## TASK GOAL
Give back exactly the lines from the one that holds "Task: Click the 840.76M volume price tag" through the final line of the data; omit the pictures and add nothing.

## Screenshot grounding data
+--

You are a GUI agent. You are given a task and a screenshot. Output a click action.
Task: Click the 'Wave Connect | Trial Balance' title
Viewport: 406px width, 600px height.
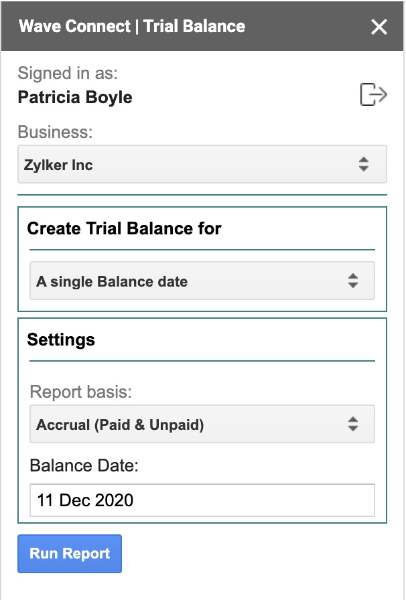(x=133, y=27)
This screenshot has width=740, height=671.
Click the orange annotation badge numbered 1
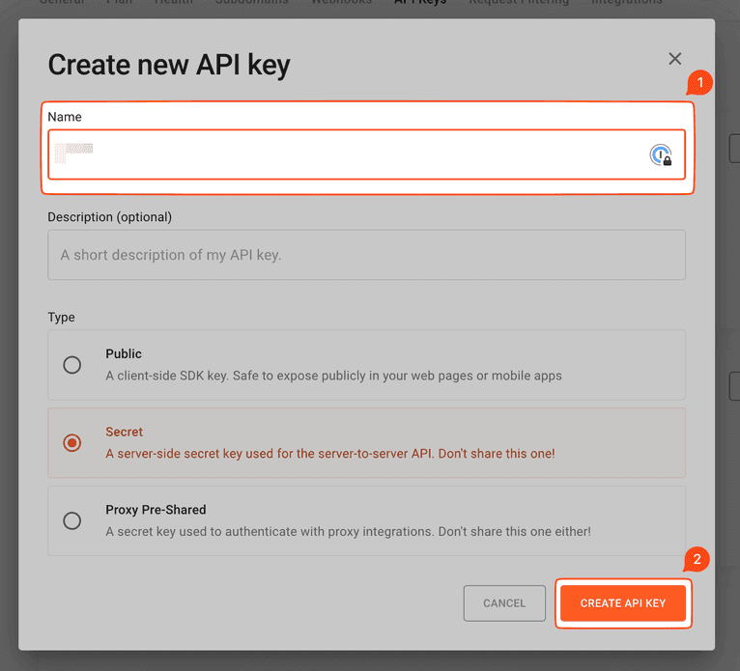pos(698,84)
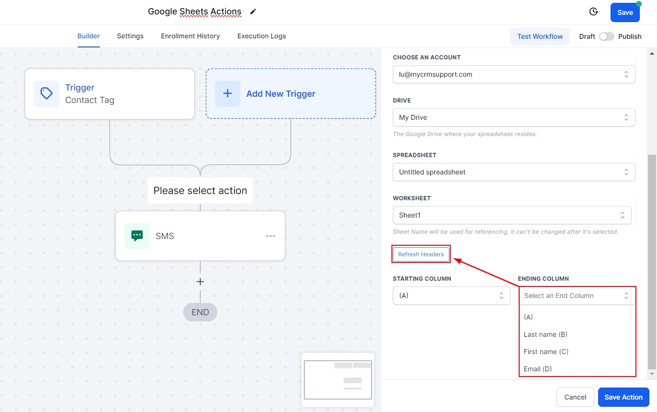Viewport: 657px width, 412px height.
Task: Expand the Worksheet Sheet1 dropdown
Action: click(512, 215)
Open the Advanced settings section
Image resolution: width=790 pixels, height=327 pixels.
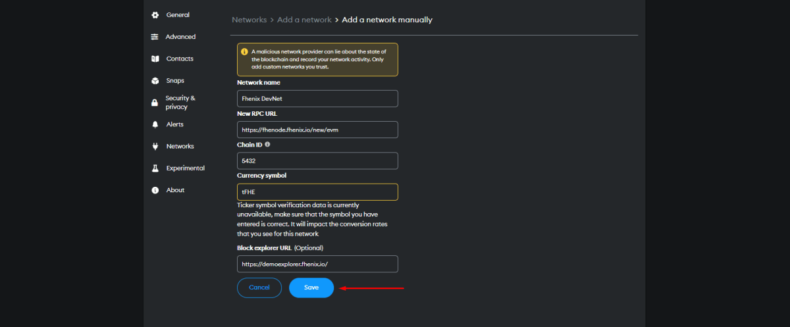tap(180, 37)
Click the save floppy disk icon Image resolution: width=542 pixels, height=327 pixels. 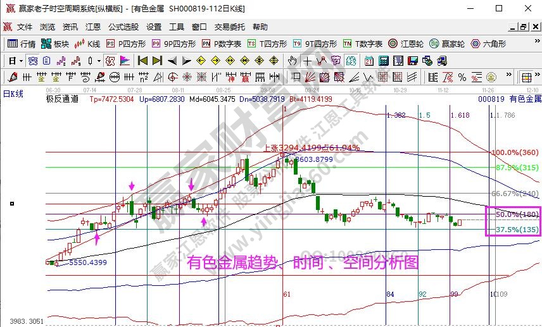412,61
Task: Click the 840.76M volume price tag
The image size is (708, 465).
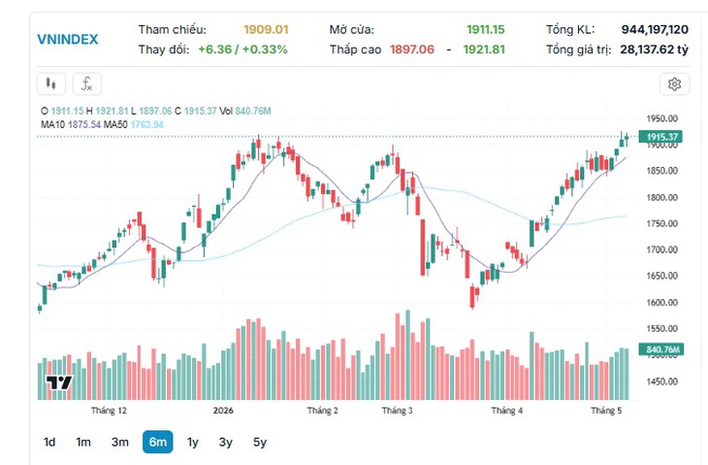Action: click(x=661, y=349)
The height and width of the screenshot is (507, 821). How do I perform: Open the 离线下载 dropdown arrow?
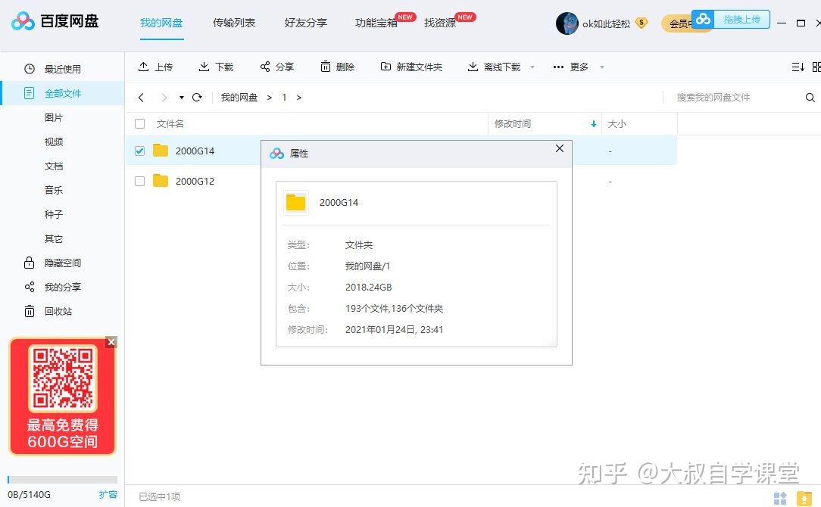pyautogui.click(x=532, y=67)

+--

## REPLY
Task: Click the 840.76M volume price tag
The image size is (708, 465).
Action: click(x=661, y=349)
The height and width of the screenshot is (507, 821). How do I perform: Open the 离线下载 dropdown arrow?
pyautogui.click(x=532, y=67)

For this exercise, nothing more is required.